In 2005, RFC was engaged by Pima County, Arizona (County) to provide strategic financial and analytical support related to the long-term revenue and rate implications associated with the investment of approximately $1.4 billion in its wastewater system over the next 15 years. The County is faced with the extraordinary challenge of improving a significant portion of its wastewater system in order to comply with more stringent effluent quality standards imposed by State and Federal regulators and to meet the needs of a growing customer base. RFC, in association with Greeley & Hansen, developed an economic planning model to assess, at a high level, the long-term rate and customer impacts of various capital investment strategies and system configurations designed to adequately address regulatory requirements and provide sufficient capacity to serve both existing and projected demand. RFC also developed a financing plan for the capital program that considered the use of traditional public financing instruments and the use of non-traditional, alternative financing options, both public and private, that could provide a more cost-effective strategy for funding certain components of the capital program.
Based on the results of the capital planning analysis, RFC was retained by the County, in two separate engagements, to develop its fiscal year (FY) 2008 Financial Plan and to conduct a more detailed economic analysis of alternative project delivery options. The development of the FY 2008 Financial Plan included a comprehensive rate study and creation of a Rate and Financial Planning Model (Rate Model), to be updated on an annual basis, covering the County’s operating and maintenance (O&M) and capital improvement financing over a 10-year forecast period. The Financial Plan was designed to serve as a road-map for funding capital improvements and a basis for developing rates and charges that are fair and equitable. In 2008, RFC was also retained by the County to update its Financial Plan for FY 2009 and FY 2010.
In 2011, RFC was engaged by the County to conduct a comprehensive review of its connection fee assessment structure and provide a detailed evaluation of an alternative assessment structure on the basis of water meter size. The County previously assessed connection fees to residential, commercial, and industrial customers based on the fixture unit equivalent approach. Under this approach, connection fees were assessed to new structures and demolitions/renovations to existing structures that result in additional fixture units. As appropriate as it may be for assessing connection fees, the fixture unit methodology is complex and labor intensive. RFC considered several alternative connection fee assessment approaches including meter size (water meter); equivalent residential units (ERU); square footage; and lot size and density (per acre). Based on this evaluation, the meter size approach was identified as the most effective connection fee assessment methodology in addressing the County’s goals and objectives.
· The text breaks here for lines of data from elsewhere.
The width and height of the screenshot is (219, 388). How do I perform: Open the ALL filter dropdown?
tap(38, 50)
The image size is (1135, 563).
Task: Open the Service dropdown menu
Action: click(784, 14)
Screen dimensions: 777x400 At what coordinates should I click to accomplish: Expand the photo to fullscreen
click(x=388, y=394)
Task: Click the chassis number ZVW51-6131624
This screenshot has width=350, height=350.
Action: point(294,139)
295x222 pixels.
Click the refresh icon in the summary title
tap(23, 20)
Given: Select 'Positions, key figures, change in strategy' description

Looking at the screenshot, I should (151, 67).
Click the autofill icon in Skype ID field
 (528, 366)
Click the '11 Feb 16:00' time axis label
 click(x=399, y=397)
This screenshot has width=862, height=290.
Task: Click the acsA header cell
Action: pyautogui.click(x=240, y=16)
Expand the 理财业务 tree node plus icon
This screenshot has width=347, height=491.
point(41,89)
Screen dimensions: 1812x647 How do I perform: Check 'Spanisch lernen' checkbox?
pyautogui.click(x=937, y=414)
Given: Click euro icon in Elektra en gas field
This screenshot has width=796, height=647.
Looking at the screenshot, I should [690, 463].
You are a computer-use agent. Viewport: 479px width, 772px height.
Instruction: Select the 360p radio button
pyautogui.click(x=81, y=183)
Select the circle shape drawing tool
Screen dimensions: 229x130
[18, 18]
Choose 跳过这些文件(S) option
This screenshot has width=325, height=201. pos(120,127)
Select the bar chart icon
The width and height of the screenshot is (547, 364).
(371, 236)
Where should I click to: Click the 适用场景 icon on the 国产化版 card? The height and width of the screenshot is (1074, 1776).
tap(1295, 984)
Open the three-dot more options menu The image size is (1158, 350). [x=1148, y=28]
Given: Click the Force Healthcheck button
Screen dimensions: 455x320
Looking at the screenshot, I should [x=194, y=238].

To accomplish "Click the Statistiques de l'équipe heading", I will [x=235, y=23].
Additionally, the simplicity of using water meter size as a basis of assessment appealed to County staff, and the prevalence of this approach in the industry indicates widespread understanding and acceptance. To determine the appropriate connection fee based on meter size, RFC first calculated the anticipated flow of a residential or commercial connection of 5/8-inch or 3/4-inch meter. The anticipated flow for a residential customer represented a projected capacity need for customers connecting to the system with the smallest meter size. Using the residential charge as the basis for calculation, the upfront fees for larger meter sizes were computed from a scale of factors related to either the capacity capability or the average customer demand of the respective meter relative to the average demand of 5/8-inch customers.
Other services provided to the County by RFC include the valuation of a small water reclamation facility serving a community in the County’s outlying service area. The study was conducted to support the County in negotiations with the community as it was evaluating the implications of seeking ownership of this facility.